Try it: Your answer should be only the lines below from the one with "Given: Tap the phone icon next to Device 1" to the one with "Task: Click the Undo arrow button", repeated exactly, ends included.

Dataset entries
::::

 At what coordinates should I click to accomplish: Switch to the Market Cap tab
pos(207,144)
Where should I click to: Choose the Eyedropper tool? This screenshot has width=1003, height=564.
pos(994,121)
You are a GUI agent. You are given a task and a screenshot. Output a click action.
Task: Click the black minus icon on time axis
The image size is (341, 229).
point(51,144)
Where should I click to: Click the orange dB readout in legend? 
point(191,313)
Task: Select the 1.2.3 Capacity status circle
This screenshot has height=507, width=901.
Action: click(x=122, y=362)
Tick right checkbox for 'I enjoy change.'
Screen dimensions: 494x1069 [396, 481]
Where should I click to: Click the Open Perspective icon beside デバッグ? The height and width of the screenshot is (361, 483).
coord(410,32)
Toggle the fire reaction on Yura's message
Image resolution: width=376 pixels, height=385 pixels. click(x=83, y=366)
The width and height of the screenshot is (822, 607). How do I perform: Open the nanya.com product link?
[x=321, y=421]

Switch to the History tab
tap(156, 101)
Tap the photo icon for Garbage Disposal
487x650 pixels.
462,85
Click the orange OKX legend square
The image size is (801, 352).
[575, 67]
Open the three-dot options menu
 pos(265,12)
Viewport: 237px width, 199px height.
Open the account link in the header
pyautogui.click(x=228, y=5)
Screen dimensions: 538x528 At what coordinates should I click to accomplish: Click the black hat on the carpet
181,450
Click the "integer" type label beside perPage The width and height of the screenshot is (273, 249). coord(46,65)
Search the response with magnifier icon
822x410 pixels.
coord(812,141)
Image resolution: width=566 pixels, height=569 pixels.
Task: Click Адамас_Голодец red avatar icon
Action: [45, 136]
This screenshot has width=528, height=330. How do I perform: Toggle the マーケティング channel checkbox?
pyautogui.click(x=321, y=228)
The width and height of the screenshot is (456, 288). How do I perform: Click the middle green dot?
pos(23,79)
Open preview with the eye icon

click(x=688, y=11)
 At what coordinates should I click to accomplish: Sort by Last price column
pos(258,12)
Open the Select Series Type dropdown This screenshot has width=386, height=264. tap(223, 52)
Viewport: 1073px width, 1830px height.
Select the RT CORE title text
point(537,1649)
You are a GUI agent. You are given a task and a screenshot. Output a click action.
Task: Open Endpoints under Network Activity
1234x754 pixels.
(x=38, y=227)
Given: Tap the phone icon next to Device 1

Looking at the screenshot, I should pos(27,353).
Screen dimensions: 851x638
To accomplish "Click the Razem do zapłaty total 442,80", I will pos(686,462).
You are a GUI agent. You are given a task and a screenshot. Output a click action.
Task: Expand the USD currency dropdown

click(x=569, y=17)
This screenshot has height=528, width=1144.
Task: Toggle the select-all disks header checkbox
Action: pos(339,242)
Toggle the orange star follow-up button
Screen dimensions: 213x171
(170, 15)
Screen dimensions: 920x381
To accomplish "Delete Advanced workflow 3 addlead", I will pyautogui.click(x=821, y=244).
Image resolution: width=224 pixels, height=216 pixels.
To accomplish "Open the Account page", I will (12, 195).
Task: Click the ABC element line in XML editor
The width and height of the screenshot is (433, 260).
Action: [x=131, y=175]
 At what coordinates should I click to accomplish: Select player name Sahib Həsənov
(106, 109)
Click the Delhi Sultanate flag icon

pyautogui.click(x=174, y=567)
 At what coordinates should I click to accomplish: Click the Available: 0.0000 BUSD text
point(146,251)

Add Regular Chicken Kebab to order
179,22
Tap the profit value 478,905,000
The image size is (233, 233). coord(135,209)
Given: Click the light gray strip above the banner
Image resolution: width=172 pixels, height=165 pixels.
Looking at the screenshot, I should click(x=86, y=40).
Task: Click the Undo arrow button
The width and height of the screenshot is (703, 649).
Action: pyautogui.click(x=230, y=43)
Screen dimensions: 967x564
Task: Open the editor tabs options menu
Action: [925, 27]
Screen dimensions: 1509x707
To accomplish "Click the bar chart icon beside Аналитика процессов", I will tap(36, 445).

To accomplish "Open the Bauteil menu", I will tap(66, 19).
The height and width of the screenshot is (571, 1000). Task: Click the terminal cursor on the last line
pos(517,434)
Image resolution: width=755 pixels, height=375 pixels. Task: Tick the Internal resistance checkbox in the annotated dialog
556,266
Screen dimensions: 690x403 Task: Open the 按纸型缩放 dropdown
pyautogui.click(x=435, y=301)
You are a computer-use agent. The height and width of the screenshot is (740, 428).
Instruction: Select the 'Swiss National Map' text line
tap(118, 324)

::::

Finished task:
Given: Tap the phone icon next to Device 1

Looking at the screenshot, I should pos(27,353).
Screen dimensions: 851x638
To accomplish "Click the Razem do zapłaty total 442,80", I will pos(686,462).
You are a GUI agent. You are given a task and a screenshot. Output a click action.
Task: Expand the USD currency dropdown

click(x=569, y=17)
This screenshot has height=528, width=1144.
Task: Toggle the select-all disks header checkbox
Action: pos(339,242)
Toggle the orange star follow-up button
Screen dimensions: 213x171
(170, 15)
Screen dimensions: 920x381
To accomplish "Delete Advanced workflow 3 addlead", I will pyautogui.click(x=821, y=244).
Image resolution: width=224 pixels, height=216 pixels.
To accomplish "Open the Account page", I will (12, 195).
Task: Click the ABC element line in XML editor
The width and height of the screenshot is (433, 260).
Action: [x=131, y=175]
 At what coordinates should I click to accomplish: Select player name Sahib Həsənov
(106, 109)
Click the Delhi Sultanate flag icon

pyautogui.click(x=174, y=567)
 At what coordinates should I click to accomplish: Click the Available: 0.0000 BUSD text
point(146,251)

Add Regular Chicken Kebab to order
179,22
Tap the profit value 478,905,000
The image size is (233, 233). coord(135,209)
Given: Click the light gray strip above the banner
Image resolution: width=172 pixels, height=165 pixels.
Looking at the screenshot, I should click(x=86, y=40).
Task: Click the Undo arrow button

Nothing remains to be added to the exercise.